Achilles Heel Checks
The Achilles Heel tab (5th tab in Data Explorer) shows rule-based quality notifications generated as part of the Achilles analysis run. These are simpler, faster checks compared to the full DQD:
| Severity | Icon | Description | Examples |
|---|---|---|---|
| ERROR | Red circle | Critical data quality issues requiring immediate attention | Future dates in observation period, negative drug exposure durations, orphaned records |
| WARNING | Yellow triangle | Potential issues that may affect analysis validity | Birth year after death year, extremely long observation periods, unusual gender distributions |
| NOTIFICATION | Blue info | Informational items about data characteristics | Low record counts in certain domains, single-value columns, vocabulary coverage gaps |
Heel checks are stored in the achilles_heel_results table and update automatically whenever Achilles is re-run. They are significantly faster than a full DQD execution (seconds vs. minutes).
Heel Check Table
The Heel tab displays checks in a sortable, filterable table:
- Filter by severity (Error / Warning / Notification)
- Search by message text
- Sort by record count to find the most prevalent issues
- Click any check to see the underlying Achilles analysis that triggered it
Running a Full DQD Check
- Navigate to Admin > System > DQD Jobs (requires admin role).

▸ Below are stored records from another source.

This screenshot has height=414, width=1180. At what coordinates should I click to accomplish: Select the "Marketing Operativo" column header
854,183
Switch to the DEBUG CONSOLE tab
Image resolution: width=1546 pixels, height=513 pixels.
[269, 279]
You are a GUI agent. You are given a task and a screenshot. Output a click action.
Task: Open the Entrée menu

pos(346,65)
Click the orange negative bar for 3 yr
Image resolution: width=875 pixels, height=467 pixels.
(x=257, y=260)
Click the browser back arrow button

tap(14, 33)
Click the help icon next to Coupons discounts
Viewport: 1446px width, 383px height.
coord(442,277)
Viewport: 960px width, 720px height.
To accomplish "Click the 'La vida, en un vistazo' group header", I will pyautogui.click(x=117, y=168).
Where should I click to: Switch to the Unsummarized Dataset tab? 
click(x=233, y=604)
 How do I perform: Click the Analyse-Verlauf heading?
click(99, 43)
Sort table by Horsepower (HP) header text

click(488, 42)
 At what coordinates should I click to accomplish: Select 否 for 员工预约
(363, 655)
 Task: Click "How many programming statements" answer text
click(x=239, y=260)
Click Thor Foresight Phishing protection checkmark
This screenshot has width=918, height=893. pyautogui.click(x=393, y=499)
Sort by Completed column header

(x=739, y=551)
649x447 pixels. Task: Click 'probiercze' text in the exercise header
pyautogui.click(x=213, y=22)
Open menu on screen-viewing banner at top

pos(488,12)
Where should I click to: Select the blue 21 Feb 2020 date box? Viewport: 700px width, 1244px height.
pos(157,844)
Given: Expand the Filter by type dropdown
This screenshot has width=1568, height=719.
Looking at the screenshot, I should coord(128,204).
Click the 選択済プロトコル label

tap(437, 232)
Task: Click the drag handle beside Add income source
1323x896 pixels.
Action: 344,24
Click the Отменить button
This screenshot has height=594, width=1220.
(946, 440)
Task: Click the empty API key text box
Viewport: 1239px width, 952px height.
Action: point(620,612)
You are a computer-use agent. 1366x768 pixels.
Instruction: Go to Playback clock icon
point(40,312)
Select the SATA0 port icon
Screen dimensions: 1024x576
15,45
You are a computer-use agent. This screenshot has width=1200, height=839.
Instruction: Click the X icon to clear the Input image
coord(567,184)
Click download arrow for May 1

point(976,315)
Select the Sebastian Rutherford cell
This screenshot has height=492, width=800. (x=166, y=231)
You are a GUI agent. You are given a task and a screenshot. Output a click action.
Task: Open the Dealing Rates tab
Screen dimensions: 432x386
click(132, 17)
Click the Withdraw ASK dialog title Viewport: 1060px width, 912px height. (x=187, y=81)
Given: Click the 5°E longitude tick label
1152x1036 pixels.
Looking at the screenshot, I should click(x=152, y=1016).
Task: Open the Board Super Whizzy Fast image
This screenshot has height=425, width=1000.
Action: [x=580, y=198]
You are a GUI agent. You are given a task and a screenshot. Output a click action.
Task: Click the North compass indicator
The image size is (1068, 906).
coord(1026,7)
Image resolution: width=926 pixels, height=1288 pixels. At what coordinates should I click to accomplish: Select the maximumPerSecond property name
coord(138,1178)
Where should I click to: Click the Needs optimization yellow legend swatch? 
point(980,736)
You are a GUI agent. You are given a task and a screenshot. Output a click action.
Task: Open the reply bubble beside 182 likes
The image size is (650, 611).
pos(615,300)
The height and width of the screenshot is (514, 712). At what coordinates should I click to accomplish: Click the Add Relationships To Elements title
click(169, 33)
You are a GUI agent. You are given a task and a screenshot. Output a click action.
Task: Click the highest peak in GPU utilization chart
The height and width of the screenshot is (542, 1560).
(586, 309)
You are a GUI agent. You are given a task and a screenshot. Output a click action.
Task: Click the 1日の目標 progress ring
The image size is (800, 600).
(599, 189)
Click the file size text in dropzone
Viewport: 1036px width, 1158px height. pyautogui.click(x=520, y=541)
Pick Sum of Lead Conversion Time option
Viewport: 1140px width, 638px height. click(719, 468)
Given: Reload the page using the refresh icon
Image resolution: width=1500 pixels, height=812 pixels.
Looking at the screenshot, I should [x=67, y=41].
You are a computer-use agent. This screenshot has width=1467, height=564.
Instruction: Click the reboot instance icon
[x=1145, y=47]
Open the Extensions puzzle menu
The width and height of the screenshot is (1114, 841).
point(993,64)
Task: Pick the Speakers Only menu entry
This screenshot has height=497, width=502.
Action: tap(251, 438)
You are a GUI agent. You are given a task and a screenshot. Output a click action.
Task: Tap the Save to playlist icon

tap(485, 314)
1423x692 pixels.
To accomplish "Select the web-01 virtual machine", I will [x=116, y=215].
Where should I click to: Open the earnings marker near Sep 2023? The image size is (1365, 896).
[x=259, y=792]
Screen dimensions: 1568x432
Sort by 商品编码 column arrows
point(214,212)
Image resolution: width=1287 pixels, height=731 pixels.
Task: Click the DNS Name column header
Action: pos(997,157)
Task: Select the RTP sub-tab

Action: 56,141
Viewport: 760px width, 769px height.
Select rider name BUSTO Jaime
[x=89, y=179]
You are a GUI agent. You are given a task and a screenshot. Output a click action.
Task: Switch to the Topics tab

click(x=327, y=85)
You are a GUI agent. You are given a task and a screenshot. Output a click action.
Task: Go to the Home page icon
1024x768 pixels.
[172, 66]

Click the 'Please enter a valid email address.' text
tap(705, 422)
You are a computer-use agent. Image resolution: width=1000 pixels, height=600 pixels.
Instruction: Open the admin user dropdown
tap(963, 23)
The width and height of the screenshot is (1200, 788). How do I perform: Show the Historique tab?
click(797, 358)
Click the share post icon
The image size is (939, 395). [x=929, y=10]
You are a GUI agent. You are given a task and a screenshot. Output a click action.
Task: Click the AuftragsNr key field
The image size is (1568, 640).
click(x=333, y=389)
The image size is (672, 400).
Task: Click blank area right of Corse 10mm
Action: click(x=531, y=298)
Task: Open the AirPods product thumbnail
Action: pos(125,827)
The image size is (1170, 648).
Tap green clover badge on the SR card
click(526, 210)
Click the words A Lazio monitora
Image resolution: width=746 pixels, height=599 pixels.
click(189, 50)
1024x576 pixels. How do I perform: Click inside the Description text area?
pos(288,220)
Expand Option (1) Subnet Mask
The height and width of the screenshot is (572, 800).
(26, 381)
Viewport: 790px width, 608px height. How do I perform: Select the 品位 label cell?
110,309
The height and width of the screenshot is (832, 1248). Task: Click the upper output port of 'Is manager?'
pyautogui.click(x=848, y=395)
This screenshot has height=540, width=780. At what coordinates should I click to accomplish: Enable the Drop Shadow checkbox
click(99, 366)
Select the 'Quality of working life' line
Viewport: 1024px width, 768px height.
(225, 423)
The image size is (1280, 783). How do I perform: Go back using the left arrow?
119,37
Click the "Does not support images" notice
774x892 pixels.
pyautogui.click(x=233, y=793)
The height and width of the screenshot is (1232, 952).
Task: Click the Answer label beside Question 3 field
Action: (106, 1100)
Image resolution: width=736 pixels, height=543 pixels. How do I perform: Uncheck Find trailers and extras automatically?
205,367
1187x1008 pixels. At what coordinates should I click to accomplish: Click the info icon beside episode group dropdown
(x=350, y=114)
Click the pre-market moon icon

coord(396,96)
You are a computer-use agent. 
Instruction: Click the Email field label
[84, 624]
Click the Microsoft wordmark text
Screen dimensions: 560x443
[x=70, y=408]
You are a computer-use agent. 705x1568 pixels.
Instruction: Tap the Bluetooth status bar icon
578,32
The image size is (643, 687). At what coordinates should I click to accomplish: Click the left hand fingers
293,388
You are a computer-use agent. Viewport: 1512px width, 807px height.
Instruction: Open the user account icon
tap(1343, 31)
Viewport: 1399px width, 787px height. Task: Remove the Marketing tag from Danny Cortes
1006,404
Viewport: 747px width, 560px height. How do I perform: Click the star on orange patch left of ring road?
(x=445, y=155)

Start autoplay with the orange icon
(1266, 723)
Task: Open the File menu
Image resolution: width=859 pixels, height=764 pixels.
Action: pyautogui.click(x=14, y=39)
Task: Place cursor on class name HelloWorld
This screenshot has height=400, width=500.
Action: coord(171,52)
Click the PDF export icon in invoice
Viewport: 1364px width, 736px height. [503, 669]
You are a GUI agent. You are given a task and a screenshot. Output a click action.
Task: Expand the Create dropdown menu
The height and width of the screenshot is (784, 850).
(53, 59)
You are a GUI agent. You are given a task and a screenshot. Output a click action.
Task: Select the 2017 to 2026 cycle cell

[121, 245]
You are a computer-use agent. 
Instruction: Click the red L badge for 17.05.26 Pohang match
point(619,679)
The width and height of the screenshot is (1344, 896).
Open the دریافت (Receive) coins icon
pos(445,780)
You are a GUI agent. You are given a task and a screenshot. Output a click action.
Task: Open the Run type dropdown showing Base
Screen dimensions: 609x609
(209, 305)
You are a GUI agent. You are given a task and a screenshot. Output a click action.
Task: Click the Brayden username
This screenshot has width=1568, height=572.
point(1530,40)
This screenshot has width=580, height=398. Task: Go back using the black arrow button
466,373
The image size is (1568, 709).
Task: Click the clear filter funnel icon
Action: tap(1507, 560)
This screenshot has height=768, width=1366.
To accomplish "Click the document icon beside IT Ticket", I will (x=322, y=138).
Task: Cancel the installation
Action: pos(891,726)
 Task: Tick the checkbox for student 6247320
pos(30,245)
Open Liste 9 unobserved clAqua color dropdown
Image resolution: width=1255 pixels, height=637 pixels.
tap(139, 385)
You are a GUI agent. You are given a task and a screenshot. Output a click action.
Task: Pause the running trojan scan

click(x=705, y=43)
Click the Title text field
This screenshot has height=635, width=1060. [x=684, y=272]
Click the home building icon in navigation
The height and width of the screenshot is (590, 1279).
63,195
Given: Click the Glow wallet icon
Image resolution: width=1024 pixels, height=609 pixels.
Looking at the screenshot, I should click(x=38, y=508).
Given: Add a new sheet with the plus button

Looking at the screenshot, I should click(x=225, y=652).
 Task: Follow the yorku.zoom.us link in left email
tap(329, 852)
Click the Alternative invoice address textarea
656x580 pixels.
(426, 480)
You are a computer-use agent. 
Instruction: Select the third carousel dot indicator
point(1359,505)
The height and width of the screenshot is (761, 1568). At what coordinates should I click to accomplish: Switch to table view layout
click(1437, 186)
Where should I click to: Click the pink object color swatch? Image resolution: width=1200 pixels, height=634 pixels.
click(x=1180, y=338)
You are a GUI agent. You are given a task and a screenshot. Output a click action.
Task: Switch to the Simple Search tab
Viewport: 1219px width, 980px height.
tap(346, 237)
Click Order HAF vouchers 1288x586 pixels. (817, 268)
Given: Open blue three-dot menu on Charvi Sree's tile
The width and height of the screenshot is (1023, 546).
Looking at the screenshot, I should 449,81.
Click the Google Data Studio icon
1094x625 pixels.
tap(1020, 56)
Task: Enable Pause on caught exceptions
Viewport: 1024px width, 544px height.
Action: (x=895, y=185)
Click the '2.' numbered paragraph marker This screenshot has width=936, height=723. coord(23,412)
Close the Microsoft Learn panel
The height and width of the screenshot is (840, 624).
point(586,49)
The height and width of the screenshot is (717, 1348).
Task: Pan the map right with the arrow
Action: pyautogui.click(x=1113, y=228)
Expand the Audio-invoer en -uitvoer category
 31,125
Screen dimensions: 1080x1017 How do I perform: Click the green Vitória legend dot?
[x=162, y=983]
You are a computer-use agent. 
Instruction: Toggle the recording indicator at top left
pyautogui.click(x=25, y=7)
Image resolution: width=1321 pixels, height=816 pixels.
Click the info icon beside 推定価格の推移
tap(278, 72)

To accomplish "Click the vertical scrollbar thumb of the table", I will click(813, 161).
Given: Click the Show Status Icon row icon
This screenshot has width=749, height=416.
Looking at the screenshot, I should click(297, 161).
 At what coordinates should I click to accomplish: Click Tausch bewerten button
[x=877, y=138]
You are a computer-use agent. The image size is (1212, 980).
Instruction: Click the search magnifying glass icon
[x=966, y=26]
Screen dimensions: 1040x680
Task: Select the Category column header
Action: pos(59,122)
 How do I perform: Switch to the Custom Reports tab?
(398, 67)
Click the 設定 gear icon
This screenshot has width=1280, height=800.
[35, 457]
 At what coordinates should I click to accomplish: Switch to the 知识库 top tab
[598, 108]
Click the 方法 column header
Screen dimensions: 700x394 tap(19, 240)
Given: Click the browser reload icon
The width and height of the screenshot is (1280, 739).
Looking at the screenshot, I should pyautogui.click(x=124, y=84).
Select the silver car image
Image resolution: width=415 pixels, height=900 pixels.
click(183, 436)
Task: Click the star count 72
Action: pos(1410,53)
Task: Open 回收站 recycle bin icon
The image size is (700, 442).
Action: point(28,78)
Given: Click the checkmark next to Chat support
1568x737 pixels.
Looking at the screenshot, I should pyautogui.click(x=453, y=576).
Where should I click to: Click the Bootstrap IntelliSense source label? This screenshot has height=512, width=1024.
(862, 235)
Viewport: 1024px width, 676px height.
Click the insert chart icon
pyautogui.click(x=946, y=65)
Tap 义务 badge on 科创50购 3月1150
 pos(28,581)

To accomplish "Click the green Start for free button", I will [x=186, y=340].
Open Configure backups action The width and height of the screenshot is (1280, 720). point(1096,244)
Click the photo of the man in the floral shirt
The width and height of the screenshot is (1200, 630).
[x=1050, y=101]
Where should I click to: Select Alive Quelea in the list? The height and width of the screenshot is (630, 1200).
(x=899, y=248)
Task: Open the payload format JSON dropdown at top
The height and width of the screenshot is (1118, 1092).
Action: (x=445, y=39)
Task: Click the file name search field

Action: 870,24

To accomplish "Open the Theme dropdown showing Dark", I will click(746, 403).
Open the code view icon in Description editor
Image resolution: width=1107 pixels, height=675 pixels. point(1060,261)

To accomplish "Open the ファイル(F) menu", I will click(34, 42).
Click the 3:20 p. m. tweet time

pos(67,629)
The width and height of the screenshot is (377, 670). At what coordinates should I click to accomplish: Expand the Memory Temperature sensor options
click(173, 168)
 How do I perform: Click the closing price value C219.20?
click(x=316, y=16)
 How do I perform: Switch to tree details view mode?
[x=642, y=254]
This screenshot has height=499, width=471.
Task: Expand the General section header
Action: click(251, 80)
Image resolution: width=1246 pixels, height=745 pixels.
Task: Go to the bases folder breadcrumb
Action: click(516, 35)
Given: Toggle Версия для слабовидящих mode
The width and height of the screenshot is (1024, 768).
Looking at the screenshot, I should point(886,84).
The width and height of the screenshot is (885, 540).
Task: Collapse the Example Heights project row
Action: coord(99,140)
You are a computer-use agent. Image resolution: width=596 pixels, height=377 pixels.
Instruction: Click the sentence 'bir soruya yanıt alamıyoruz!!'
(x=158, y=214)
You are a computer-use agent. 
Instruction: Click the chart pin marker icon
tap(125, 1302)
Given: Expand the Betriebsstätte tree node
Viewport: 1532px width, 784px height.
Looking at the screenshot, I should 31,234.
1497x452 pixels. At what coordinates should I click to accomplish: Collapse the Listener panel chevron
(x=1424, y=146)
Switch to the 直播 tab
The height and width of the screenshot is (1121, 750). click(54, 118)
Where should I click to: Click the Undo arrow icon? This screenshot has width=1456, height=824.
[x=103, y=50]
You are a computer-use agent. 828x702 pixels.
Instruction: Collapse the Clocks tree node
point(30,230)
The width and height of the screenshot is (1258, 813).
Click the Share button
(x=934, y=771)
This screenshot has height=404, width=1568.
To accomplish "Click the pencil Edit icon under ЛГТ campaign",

- Select a Data Source from the dropdown.
- Optionally configure:
- Failure threshold -- percentage above which a check is considered failing (default: 5%)
- Check categories -- run all categories or select specific ones
- CDM tables -- restrict checks to specific tables (useful for targeted re-evaluation after ETL fixes)
- Click Run DQD.
- The DQD executes as a background job via Laravel Horizon. Typical execution times:
- Small CDM (< 10K patients): 5-15 minutes
- Medium CDM (10K-1M patients): 15-45 minutes
- Large CDM (> 1M patients): 30-90 minutes
The default failure threshold is 5% -- checks where more than 5% of applicable records fail are marked as "failing." This threshold should be tuned based on your data quality standards:
- Research networks (OHDSI, PCORnet): Typically use 1-5% thresholds
- Regulatory submissions: May require 0% tolerance for certain checks
- Exploratory analysis: 10% may be acceptable for initial data assessment
Adjust thresholds in Admin > System Configuration > Data Quality Settings.
DQD Results History
Parthenon stores historical DQD results for trend analysis. Navigate to Data Quality > History to view:
- Score trend -- line chart of overall DQD score over time
- Category trends -- individual trend lines for Conformance, Completeness, and Plausibility
- Run comparison -- side-by-side diff of two DQD runs to see which checks improved or regressed after an ETL update
This historical view is invaluable for tracking data quality improvement over successive ETL iterations.
Failing DQD checks can silently bias research results. For example, if 20% of condition_occurrence records have condition_concept_id = 0 (unmapped), prevalence estimates will be systematically underestimated. Always review and address failing checks before using a CDM for published research.